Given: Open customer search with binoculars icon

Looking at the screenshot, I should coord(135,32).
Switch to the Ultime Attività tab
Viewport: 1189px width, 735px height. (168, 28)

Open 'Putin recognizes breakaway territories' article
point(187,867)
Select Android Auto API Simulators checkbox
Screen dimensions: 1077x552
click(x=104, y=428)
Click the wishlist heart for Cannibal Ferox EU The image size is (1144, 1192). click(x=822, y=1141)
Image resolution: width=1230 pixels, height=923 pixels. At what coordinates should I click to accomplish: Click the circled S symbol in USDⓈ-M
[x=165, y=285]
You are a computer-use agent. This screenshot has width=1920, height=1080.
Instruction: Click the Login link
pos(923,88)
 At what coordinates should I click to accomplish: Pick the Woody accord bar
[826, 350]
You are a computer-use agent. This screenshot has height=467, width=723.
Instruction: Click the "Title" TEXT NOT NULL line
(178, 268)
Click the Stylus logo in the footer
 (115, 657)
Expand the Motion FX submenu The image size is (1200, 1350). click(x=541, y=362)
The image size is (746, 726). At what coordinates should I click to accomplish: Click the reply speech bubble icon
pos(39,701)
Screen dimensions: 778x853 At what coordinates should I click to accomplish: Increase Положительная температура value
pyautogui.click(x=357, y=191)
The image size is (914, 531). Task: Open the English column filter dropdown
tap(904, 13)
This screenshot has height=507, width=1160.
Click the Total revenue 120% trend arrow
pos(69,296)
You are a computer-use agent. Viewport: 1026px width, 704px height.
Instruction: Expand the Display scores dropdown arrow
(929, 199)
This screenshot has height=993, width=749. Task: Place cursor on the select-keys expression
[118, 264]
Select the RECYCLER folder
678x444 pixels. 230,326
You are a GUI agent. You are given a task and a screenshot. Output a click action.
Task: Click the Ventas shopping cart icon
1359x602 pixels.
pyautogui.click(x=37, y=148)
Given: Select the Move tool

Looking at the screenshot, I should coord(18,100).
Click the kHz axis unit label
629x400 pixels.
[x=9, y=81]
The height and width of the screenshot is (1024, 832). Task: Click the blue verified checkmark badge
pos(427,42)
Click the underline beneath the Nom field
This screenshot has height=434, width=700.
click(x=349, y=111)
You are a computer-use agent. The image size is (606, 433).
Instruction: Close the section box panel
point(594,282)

------------------------------

**Exercise:** Please copy all lines of the listing in which the string "computer" occurs.

**Output for this task:**
You are a computer-use agent. This screenshot has width=1920, height=1080.
You are a computer-use agent. This screenshot has height=467, width=723.
You are a computer-use agent. Viewport: 1026px width, 704px height.
You are a computer-use agent. The image size is (606, 433).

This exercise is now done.